CHAPTER 12
With how much goodness God bears our faults.
I RENDER Thee thanks also for another revelation, which was no less advantageous and acceptable to me, by which I was shown with what benign patience Thou dost bear our defects, that, by correcting us thus, Thou mightest insure our happiness. For one evening, having allowed myself to give way to anger, and on the following morning, before break of day, finding myself disposed to pray, Thou didst present Thyself to me under so strange a form, that it seemed to me on beholding Thee that Thou wert not only deprived of all kind of good, but even of strength. Then, my conscience being touched for my past fault, I began to reflect with grief how improper a thing it had been for me to trouble the Supreme Author of peace and purity by my ill-regulated passion. I thought it would have been better that Thou shouldst have been absent from me when I failed to repel Thine enemy, while he solicited me to do that which was so contrary to Thy Will.
Thou didst apply this to me: “Even as a poor invalid who has been brought out to enjoy the sunshine by the assistance of others, with much difficulty, when he sees a storm coming on, has no other consolation than the hope of soon seeing fine weather again—thus, under the influence of your love, I prefer dwelling with you in all the tempests of vice, hoping to behold the calm of your amendment, and to see you enter the port of humility.”

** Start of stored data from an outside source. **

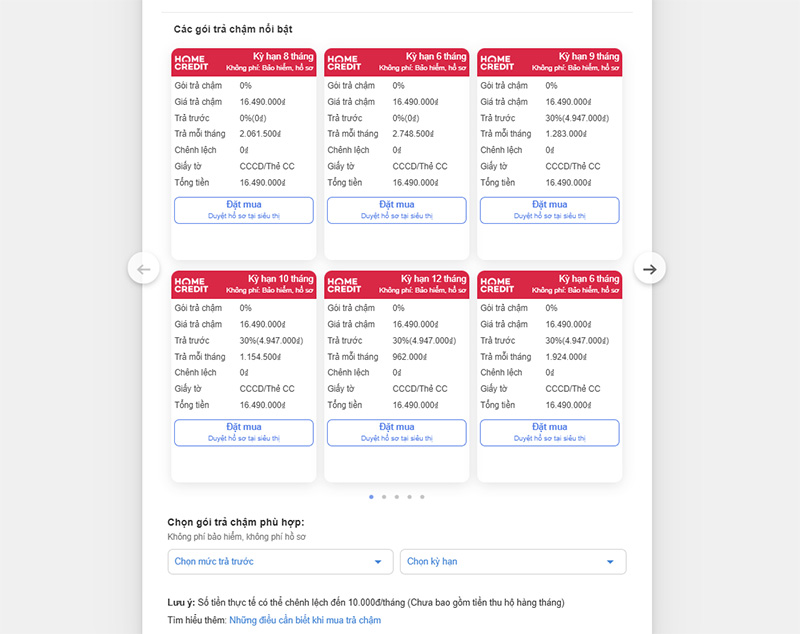Screen dimensions: 800x634
Task: Select the last carousel pagination dot
Action: tap(422, 497)
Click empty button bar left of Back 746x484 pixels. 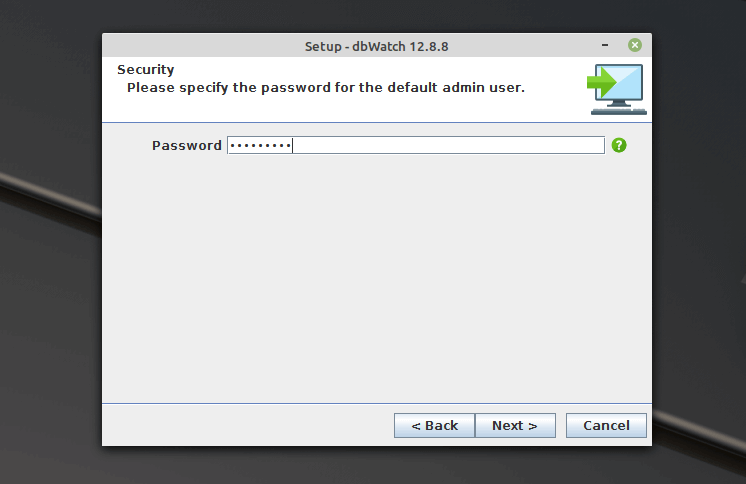click(250, 426)
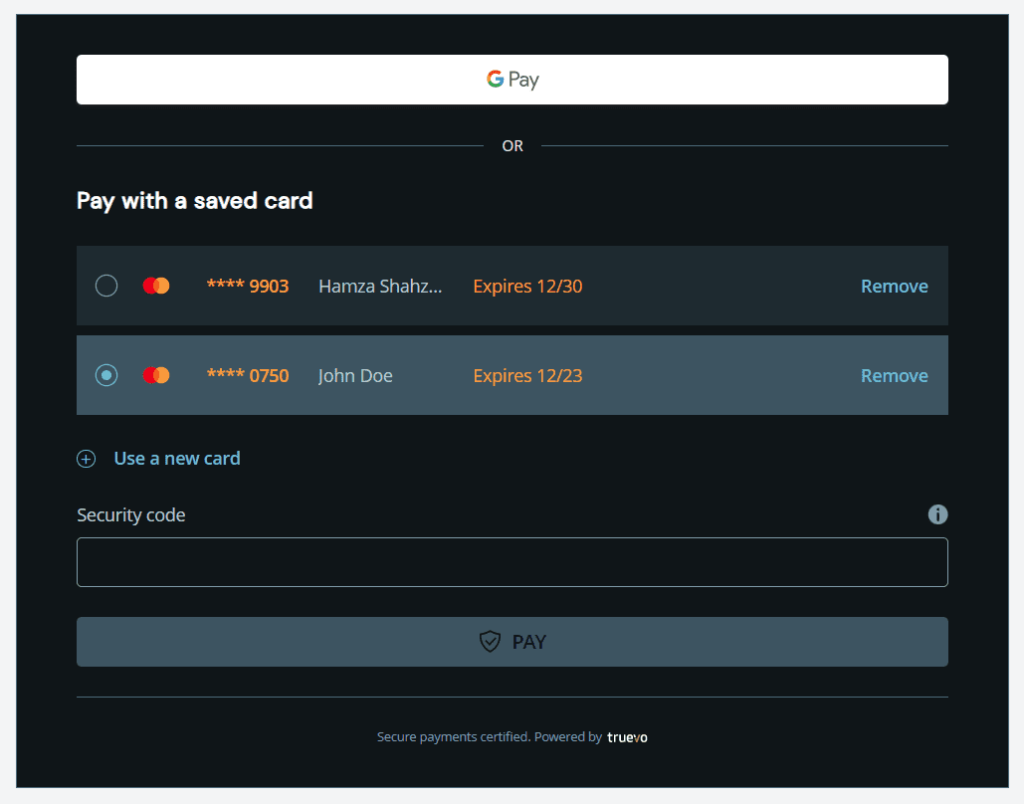Click the masked number **** 9903

pos(247,286)
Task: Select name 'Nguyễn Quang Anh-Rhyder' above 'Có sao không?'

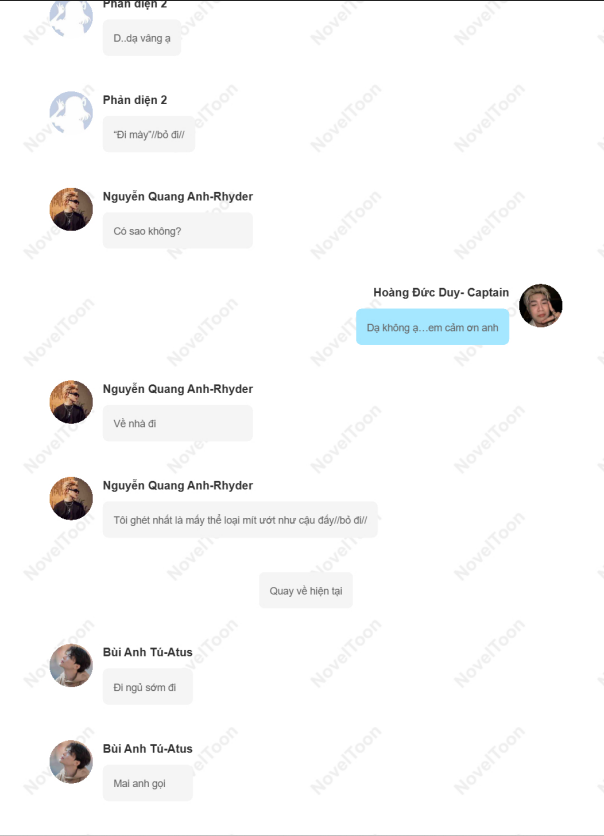Action: click(x=178, y=196)
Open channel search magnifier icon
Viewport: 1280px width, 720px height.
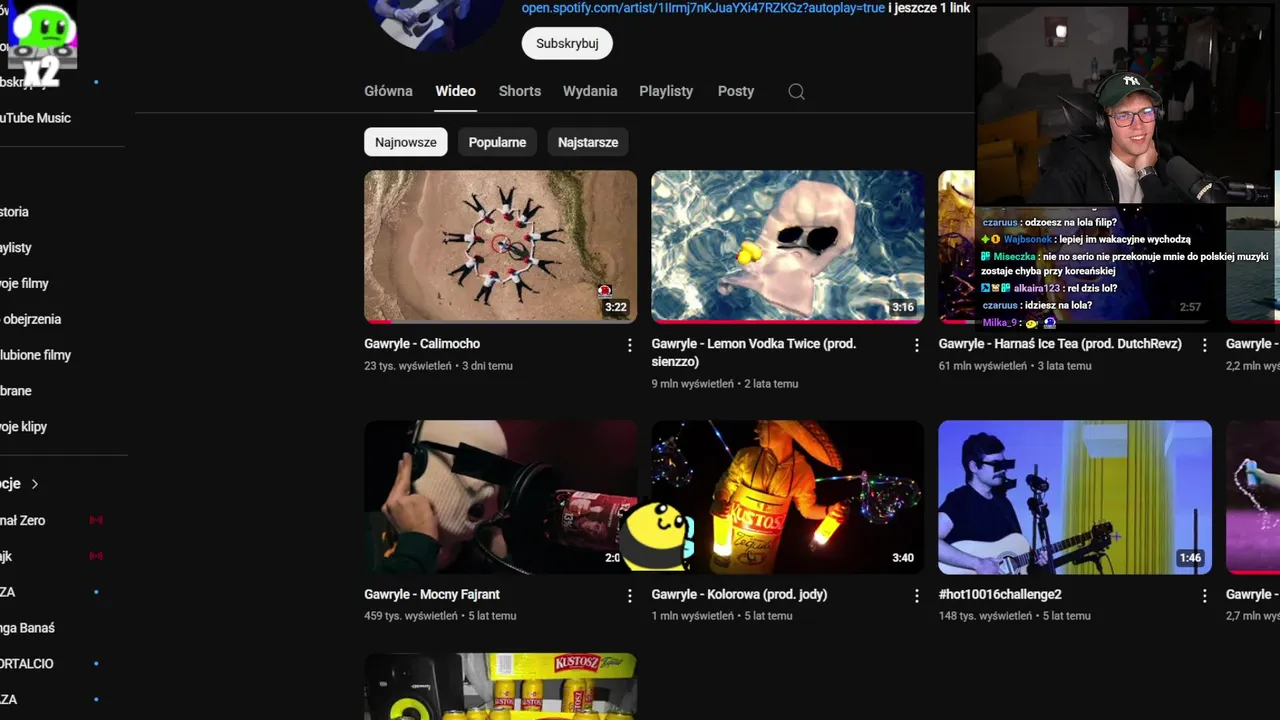(796, 91)
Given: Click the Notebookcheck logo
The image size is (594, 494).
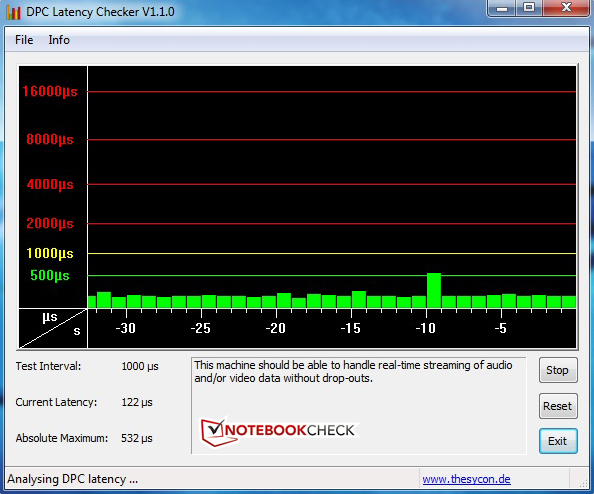Looking at the screenshot, I should click(278, 431).
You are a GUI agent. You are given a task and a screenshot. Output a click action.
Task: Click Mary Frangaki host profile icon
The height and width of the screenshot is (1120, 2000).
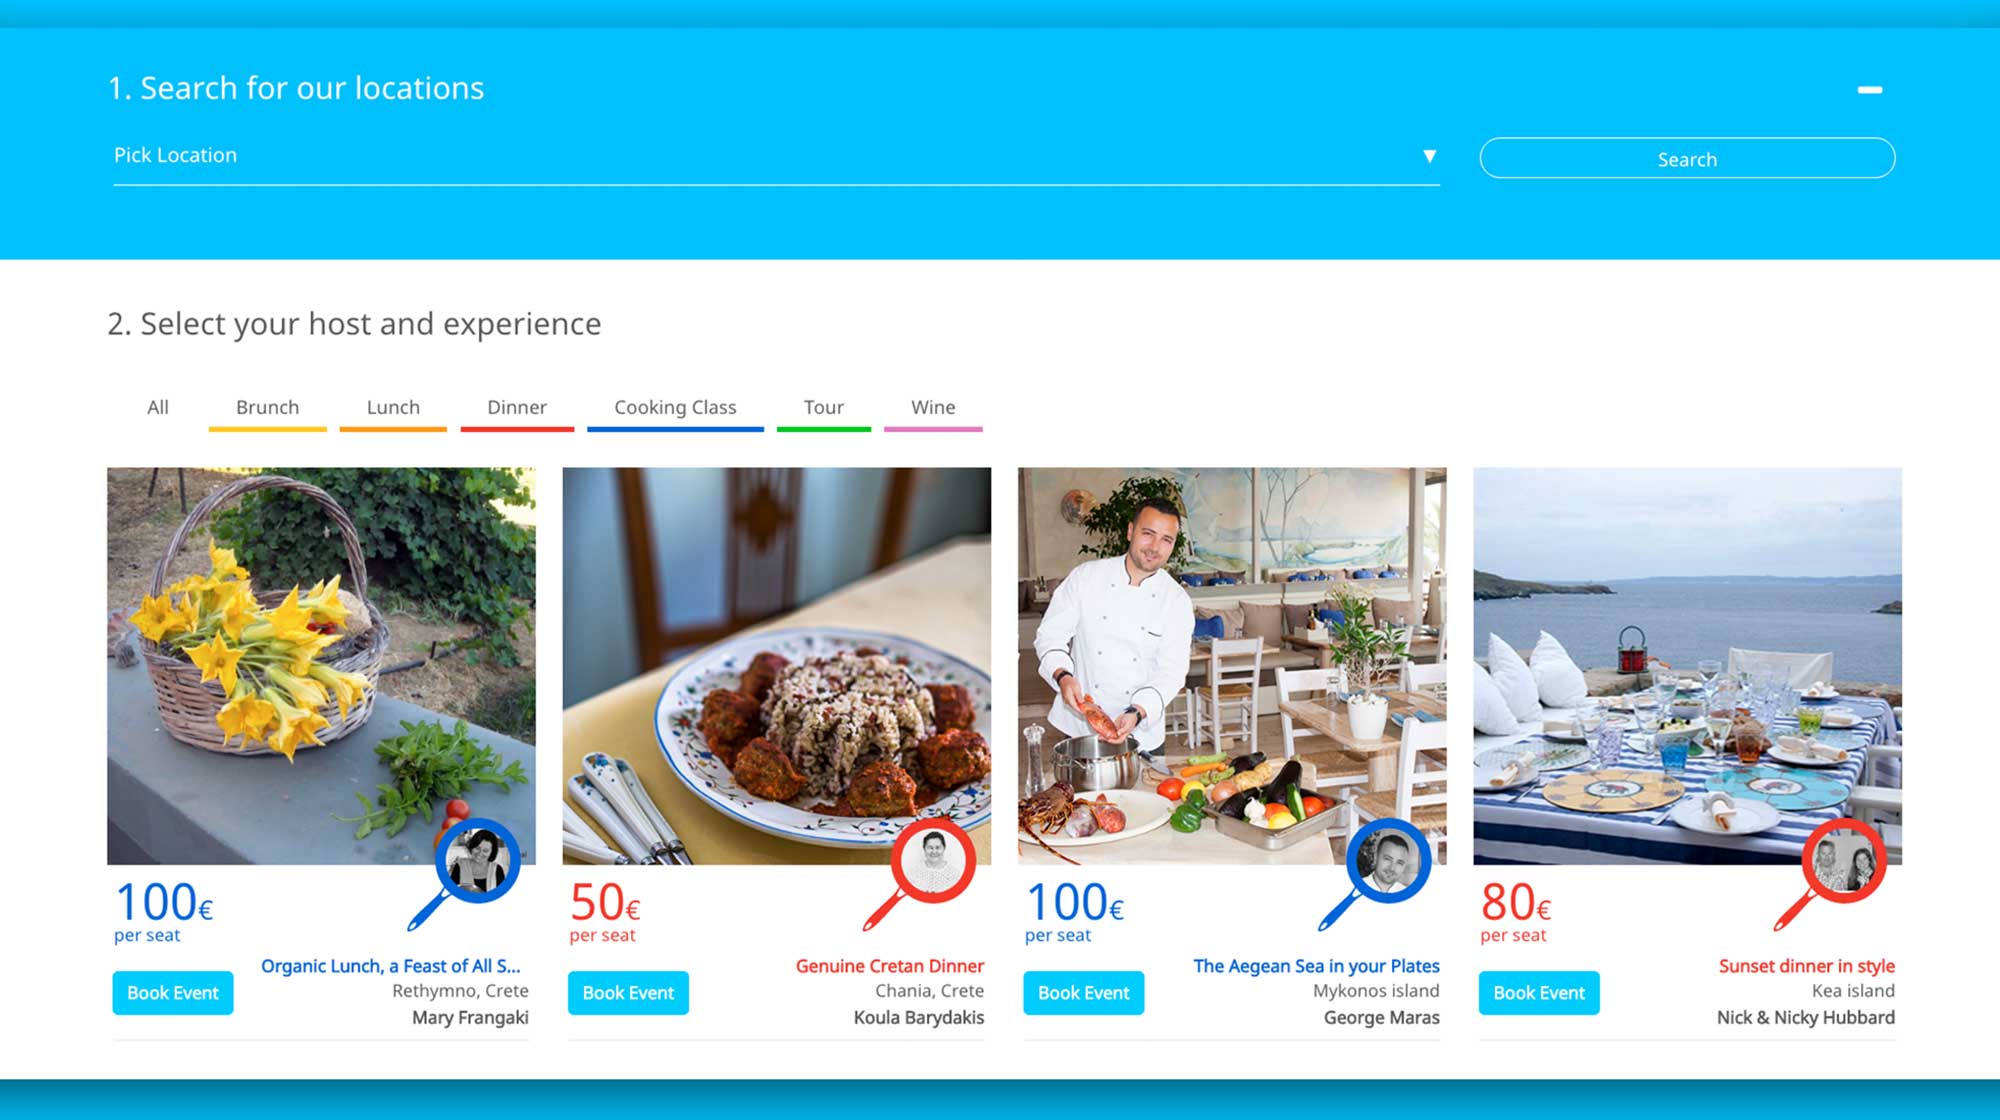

Since my tongue is too feeble to explain the abundance of the graces which thou didst pour forth on me during the three entire days in which this apparition lasted, permit, O my God, that my heart may supply for its weakness, and teach me how to render a thanksgiving of gratitude for the depth of the humility to which Thy love then abased itself for this charity, so amazing and so tender, which Thou hast for us.